§ Written exercise
Extract every line of the data below and reproduce each one verbatim, with no omissions or alterations.

§ Records for this exercise
** start **

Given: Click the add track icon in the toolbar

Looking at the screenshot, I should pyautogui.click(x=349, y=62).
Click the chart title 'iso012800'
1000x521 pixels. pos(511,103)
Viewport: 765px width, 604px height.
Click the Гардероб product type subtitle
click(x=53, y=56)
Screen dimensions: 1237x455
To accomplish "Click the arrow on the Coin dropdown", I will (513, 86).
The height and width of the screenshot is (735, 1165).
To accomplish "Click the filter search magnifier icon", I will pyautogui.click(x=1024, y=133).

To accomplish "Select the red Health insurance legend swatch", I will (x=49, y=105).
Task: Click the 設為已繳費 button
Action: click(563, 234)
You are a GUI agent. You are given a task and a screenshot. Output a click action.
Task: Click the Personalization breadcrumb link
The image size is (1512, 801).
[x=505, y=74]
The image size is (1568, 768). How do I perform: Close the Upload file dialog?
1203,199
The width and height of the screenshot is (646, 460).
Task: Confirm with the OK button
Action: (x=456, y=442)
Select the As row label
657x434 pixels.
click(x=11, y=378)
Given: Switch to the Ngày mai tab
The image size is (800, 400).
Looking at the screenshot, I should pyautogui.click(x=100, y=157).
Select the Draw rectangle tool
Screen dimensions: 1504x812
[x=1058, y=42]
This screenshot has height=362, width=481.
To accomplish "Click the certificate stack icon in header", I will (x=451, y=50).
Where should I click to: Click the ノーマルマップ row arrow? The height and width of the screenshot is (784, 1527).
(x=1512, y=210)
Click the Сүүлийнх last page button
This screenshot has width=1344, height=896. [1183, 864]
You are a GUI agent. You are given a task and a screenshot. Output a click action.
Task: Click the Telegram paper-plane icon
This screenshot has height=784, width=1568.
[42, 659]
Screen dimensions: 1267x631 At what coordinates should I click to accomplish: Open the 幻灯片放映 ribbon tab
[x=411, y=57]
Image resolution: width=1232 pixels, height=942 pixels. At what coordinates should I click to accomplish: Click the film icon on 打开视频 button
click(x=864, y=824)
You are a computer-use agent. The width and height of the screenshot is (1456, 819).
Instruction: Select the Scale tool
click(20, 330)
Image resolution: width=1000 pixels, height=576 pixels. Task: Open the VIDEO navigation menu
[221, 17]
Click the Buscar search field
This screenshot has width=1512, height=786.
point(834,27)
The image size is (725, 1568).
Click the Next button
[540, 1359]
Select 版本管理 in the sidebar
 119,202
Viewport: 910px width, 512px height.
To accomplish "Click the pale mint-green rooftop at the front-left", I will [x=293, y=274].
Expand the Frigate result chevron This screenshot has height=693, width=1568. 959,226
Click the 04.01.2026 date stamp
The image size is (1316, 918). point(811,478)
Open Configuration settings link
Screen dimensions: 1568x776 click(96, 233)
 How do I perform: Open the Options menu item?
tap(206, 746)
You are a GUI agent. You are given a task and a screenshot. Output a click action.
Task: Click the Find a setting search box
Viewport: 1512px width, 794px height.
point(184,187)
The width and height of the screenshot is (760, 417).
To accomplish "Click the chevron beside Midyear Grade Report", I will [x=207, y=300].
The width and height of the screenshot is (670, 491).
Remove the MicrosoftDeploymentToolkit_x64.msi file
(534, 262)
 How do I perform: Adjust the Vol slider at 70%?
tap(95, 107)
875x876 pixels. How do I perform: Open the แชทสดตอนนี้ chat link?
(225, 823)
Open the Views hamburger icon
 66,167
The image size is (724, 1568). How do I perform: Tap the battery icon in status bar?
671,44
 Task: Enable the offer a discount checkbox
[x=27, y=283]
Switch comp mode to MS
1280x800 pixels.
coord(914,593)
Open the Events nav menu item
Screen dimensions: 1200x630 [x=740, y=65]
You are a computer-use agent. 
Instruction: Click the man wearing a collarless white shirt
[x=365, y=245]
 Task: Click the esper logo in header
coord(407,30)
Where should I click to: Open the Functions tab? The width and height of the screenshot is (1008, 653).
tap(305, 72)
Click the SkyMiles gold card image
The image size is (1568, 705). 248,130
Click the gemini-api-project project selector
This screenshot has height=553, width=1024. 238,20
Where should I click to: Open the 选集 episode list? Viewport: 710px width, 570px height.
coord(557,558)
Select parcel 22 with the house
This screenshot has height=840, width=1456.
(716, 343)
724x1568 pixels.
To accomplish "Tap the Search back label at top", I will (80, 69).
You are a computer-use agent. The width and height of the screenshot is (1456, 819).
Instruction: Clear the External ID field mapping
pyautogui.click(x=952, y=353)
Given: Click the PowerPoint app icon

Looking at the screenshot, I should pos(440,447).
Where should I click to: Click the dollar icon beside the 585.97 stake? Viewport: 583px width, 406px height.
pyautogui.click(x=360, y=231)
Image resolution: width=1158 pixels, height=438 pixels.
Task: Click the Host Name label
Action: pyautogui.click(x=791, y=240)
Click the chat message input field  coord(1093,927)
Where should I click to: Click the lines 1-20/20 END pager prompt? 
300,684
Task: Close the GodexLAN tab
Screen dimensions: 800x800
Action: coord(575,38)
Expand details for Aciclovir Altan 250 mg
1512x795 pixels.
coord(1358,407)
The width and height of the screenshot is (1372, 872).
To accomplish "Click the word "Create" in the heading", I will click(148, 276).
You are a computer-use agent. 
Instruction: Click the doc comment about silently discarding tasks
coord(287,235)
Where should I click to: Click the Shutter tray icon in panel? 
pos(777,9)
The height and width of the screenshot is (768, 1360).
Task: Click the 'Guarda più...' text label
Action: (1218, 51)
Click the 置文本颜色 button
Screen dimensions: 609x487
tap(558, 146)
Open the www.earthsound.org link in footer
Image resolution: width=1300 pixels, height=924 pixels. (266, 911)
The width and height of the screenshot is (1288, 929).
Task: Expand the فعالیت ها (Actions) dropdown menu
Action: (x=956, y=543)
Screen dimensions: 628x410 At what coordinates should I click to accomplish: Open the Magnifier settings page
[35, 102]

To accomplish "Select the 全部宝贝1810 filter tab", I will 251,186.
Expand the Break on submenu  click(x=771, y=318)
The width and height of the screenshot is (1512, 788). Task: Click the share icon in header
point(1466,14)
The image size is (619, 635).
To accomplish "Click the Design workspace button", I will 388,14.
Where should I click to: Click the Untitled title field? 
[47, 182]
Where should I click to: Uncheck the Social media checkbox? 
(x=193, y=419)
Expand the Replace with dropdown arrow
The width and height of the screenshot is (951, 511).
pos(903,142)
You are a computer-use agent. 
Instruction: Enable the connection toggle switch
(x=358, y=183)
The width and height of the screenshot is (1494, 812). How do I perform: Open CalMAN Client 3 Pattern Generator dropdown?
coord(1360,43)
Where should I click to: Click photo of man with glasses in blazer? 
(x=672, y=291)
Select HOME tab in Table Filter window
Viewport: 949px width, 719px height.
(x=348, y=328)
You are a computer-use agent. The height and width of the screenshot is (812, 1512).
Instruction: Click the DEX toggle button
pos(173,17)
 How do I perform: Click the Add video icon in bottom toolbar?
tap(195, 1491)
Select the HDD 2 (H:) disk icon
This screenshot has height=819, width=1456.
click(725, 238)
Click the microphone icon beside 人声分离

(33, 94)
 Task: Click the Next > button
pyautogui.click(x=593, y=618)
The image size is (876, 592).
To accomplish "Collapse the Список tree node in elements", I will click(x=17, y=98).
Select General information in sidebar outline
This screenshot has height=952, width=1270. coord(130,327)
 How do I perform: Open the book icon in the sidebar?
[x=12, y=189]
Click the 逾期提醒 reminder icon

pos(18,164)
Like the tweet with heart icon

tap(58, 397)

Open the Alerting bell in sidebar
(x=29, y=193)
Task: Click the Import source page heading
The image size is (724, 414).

** end **

§ The solution
Given: Click the add track icon in the toolbar

Looking at the screenshot, I should pyautogui.click(x=349, y=62).
Click the chart title 'iso012800'
1000x521 pixels. pos(511,103)
Viewport: 765px width, 604px height.
Click the Гардероб product type subtitle
click(x=53, y=56)
Screen dimensions: 1237x455
To accomplish "Click the arrow on the Coin dropdown", I will (513, 86).
The height and width of the screenshot is (735, 1165).
To accomplish "Click the filter search magnifier icon", I will pyautogui.click(x=1024, y=133).

To accomplish "Select the red Health insurance legend swatch", I will (x=49, y=105).
Task: Click the 設為已繳費 button
Action: click(563, 234)
You are a GUI agent. You are given a task and a screenshot. Output a click action.
Task: Click the Personalization breadcrumb link
The image size is (1512, 801).
[x=505, y=74]
The image size is (1568, 768). How do I perform: Close the Upload file dialog?
1203,199
The width and height of the screenshot is (646, 460).
Task: Confirm with the OK button
Action: (x=456, y=442)
Select the As row label
657x434 pixels.
click(x=11, y=378)
Given: Switch to the Ngày mai tab
The image size is (800, 400).
Looking at the screenshot, I should pyautogui.click(x=100, y=157).
Select the Draw rectangle tool
Screen dimensions: 1504x812
[x=1058, y=42]
This screenshot has height=362, width=481.
To accomplish "Click the certificate stack icon in header", I will (x=451, y=50).
Where should I click to: Click the ノーマルマップ row arrow? The height and width of the screenshot is (784, 1527).
(x=1512, y=210)
Click the Сүүлийнх last page button
This screenshot has width=1344, height=896. [1183, 864]
You are a GUI agent. You are given a task and a screenshot. Output a click action.
Task: Click the Telegram paper-plane icon
This screenshot has height=784, width=1568.
[42, 659]
Screen dimensions: 1267x631 At what coordinates should I click to accomplish: Open the 幻灯片放映 ribbon tab
[x=411, y=57]
Image resolution: width=1232 pixels, height=942 pixels. At what coordinates should I click to accomplish: Click the film icon on 打开视频 button
click(x=864, y=824)
You are a computer-use agent. The width and height of the screenshot is (1456, 819).
Instruction: Select the Scale tool
click(20, 330)
Image resolution: width=1000 pixels, height=576 pixels. Task: Open the VIDEO navigation menu
[221, 17]
Click the Buscar search field
This screenshot has width=1512, height=786.
point(834,27)
The image size is (725, 1568).
Click the Next button
[540, 1359]
Select 版本管理 in the sidebar
 119,202
Viewport: 910px width, 512px height.
To accomplish "Click the pale mint-green rooftop at the front-left", I will [x=293, y=274].
Expand the Frigate result chevron This screenshot has height=693, width=1568. 959,226
Click the 04.01.2026 date stamp
The image size is (1316, 918). point(811,478)
Open Configuration settings link
Screen dimensions: 1568x776 click(96, 233)
 How do I perform: Open the Options menu item?
tap(206, 746)
You are a GUI agent. You are given a task and a screenshot. Output a click action.
Task: Click the Find a setting search box
Viewport: 1512px width, 794px height.
point(184,187)
The width and height of the screenshot is (760, 417).
To accomplish "Click the chevron beside Midyear Grade Report", I will [x=207, y=300].
The width and height of the screenshot is (670, 491).
Remove the MicrosoftDeploymentToolkit_x64.msi file
(534, 262)
 How do I perform: Adjust the Vol slider at 70%?
tap(95, 107)
875x876 pixels. How do I perform: Open the แชทสดตอนนี้ chat link?
(225, 823)
Open the Views hamburger icon
 66,167
The image size is (724, 1568). How do I perform: Tap the battery icon in status bar?
671,44
 Task: Enable the offer a discount checkbox
[x=27, y=283]
Switch comp mode to MS
1280x800 pixels.
coord(914,593)
Open the Events nav menu item
Screen dimensions: 1200x630 [x=740, y=65]
You are a computer-use agent. 
Instruction: Click the man wearing a collarless white shirt
[x=365, y=245]
 Task: Click the esper logo in header
coord(407,30)
Where should I click to: Open the Functions tab? The width and height of the screenshot is (1008, 653).
tap(305, 72)
Click the SkyMiles gold card image
The image size is (1568, 705). 248,130
Click the gemini-api-project project selector
This screenshot has height=553, width=1024. 238,20
Where should I click to: Open the 选集 episode list? Viewport: 710px width, 570px height.
coord(557,558)
Select parcel 22 with the house
This screenshot has height=840, width=1456.
(716, 343)
724x1568 pixels.
To accomplish "Tap the Search back label at top", I will (80, 69).
You are a computer-use agent. The width and height of the screenshot is (1456, 819).
Instruction: Clear the External ID field mapping
pyautogui.click(x=952, y=353)
Given: Click the PowerPoint app icon

Looking at the screenshot, I should pos(440,447).
Where should I click to: Click the dollar icon beside the 585.97 stake? Viewport: 583px width, 406px height.
pyautogui.click(x=360, y=231)
Image resolution: width=1158 pixels, height=438 pixels.
Task: Click the Host Name label
Action: pyautogui.click(x=791, y=240)
Click the chat message input field  coord(1093,927)
Where should I click to: Click the lines 1-20/20 END pager prompt? 
300,684
Task: Close the GodexLAN tab
Screen dimensions: 800x800
Action: coord(575,38)
Expand details for Aciclovir Altan 250 mg
1512x795 pixels.
coord(1358,407)
The width and height of the screenshot is (1372, 872).
To accomplish "Click the word "Create" in the heading", I will click(148, 276).
You are a computer-use agent. 
Instruction: Click the doc comment about silently discarding tasks
coord(287,235)
Where should I click to: Click the Shutter tray icon in panel? 
pos(777,9)
The height and width of the screenshot is (768, 1360).
Task: Click the 'Guarda più...' text label
Action: (1218, 51)
Click the 置文本颜色 button
Screen dimensions: 609x487
tap(558, 146)
Open the www.earthsound.org link in footer
Image resolution: width=1300 pixels, height=924 pixels. (266, 911)
The width and height of the screenshot is (1288, 929).
Task: Expand the فعالیت ها (Actions) dropdown menu
Action: (x=956, y=543)
Screen dimensions: 628x410 At what coordinates should I click to accomplish: Open the Magnifier settings page
[35, 102]

To accomplish "Select the 全部宝贝1810 filter tab", I will 251,186.
Expand the Break on submenu  click(x=771, y=318)
The width and height of the screenshot is (1512, 788). Task: Click the share icon in header
point(1466,14)
The image size is (619, 635).
To accomplish "Click the Design workspace button", I will 388,14.
Where should I click to: Click the Untitled title field? 
[47, 182]
Where should I click to: Uncheck the Social media checkbox? 
(x=193, y=419)
Expand the Replace with dropdown arrow
The width and height of the screenshot is (951, 511).
pos(903,142)
You are a computer-use agent. 
Instruction: Enable the connection toggle switch
(x=358, y=183)
The width and height of the screenshot is (1494, 812). How do I perform: Open CalMAN Client 3 Pattern Generator dropdown?
coord(1360,43)
Where should I click to: Click photo of man with glasses in blazer? 
(x=672, y=291)
Select HOME tab in Table Filter window
Viewport: 949px width, 719px height.
(x=348, y=328)
You are a computer-use agent. The height and width of the screenshot is (812, 1512).
Instruction: Click the DEX toggle button
pos(173,17)
 How do I perform: Click the Add video icon in bottom toolbar?
tap(195, 1491)
Select the HDD 2 (H:) disk icon
This screenshot has height=819, width=1456.
click(725, 238)
Click the microphone icon beside 人声分离

(33, 94)
 Task: Click the Next > button
pyautogui.click(x=593, y=618)
The image size is (876, 592).
To accomplish "Collapse the Список tree node in elements", I will click(x=17, y=98).
Select General information in sidebar outline
This screenshot has height=952, width=1270. coord(130,327)
 How do I perform: Open the book icon in the sidebar?
[x=12, y=189]
Click the 逾期提醒 reminder icon

pos(18,164)
Like the tweet with heart icon

tap(58, 397)

Open the Alerting bell in sidebar
(x=29, y=193)
Task: Click the Import source page heading
The image size is (724, 414).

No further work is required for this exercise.